Esse impacto nos mercados já pode ser visto na própria distribuição populacional dos últimos anos. Os dados mostram que algumas regiões, como o Nordeste, quase estagnaram; enquanto outras, como Centro-Oeste e Sul, cresceram. Isso revela uma forte migração dentro do País, com os brasileiros que buscavam melhores condições se deslocando, em sua maioria, para regiões em que o agronegócio é mais forte.

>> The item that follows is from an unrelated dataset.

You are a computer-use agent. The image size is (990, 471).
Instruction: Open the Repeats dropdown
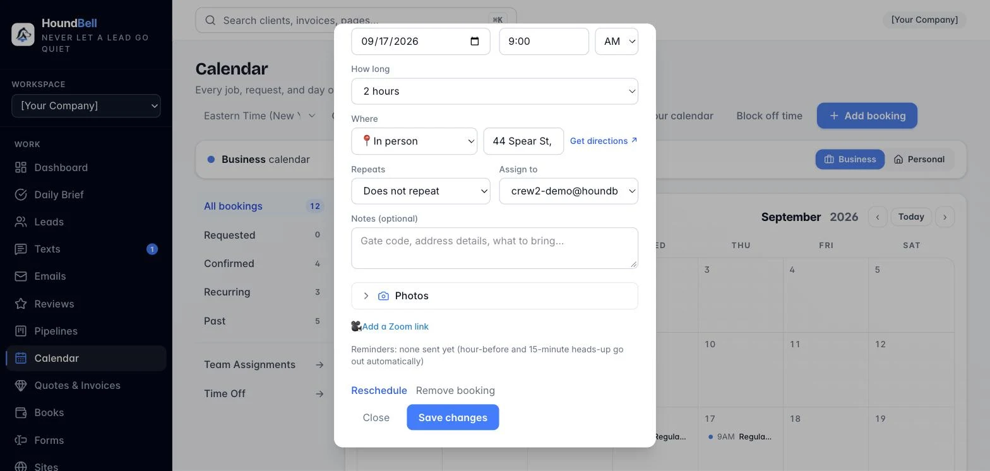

“Isso é uma hipótese. Olhando os lugares que mais cresceram e os que menos cresceram, houve esse deslocamento da população. A região de Santa Catarina, que acho que é o caso de destaque, mostra um misto de crescimento ligado a uma forte urbanização do litoral, ligado ao turismo, mas, também, no interior do Estado, ligado ao fortalecimento da agricultura e da industrialização. Um pacote completo onde percebemos uma forte atração populacional”, opina.
Mudanças políticas e orçamentárias
O Art. 29º da Constituição Federal de 1988 determina que a composição das Câmaras Municipais é baseada na quantidade de munícipes. Com essa forte migração é possível que alguns municípios tenham de alterar a quantidade de cadeiras na Casa Legislativa. No Congresso Nacional, a quantidade de deputados estaduais e federais também é proporcional à população e deve seguir a atualização estatística demográfica fornecida pelo IBGE, como determinado pela Lei Complementar 78/1993 ao Art. 45º da Constituição.
Além dos representantes políticos, a distribuição de orçamento municipal e estadual também deve se alterar, já que um dos componentes de cálculo do fundo de participação é justamente o tamanho populacional. Segundo Pires, isso representa duas notícias ruins: algumas cidades vão receber menos verba ao longo do tempo, já que sua população foi recalculada; e outras cidades passaram os últimos anos recebendo mais dinheiro do que precisavam e investindo onde não era necessário. Pires ilustra com o exemplo de uma cidade que recebeu mais dinheiro para educação primária, mas há poucas crianças nascendo. “Quer dizer que estou jogando dinheiro fora porque, talvez, aquela cidade precisasse de escola técnica e não recebeu dinheiro para isso. Agora vamos ter uma correção desse panorama, o que pode gerar um impacto grande nessas cidades que já assumiram compromissos, como contratar professores, enfermeiros e médicos e agora o cobertor vai ficar um pouco mais curto. É inegável que isso trará um impacto.”
De olho no PIB
E nessa onda de recálculos por conta da desaceleração do crescimento populacional também há uma consequência mais imediata e não tão ruim: o Produto Interno Bruto (PIB), que é a soma de todas as riquezas produzidas no País, é per capita, ou seja, é calculado levando em consideração a população, logo, com milhões de pessoas a menos, nosso termômetro econômico sobe e nossa posição entre as maiores economias do mundo, também.
Para Pires, isso é uma boa notícia pois também significa que a produtividade no País é maior do que a esperada: “era como se eu pensasse que para fazer a economia do Brasil, ou parte dela, precisasse de 20 pessoas e descobríssemos que 19 são suficientes. A proporção desse ‘erro’ é na casa de 5% e isso é uma boa notícia porque uma maneira de compensar o envelhecimento da população é justamente por meio de um aumento da produtividade dos mais jovens, que são ativos economicamente”.
Então, apesar de termos perdido o ritmo de crescimento populacional e já prevermos alguns impactos econômicos não tão favoráveis, é possível aproveitar esse aumento do ritmo de produtividade para manter a economia em ascensão e investir nos setores que mais crescem no País.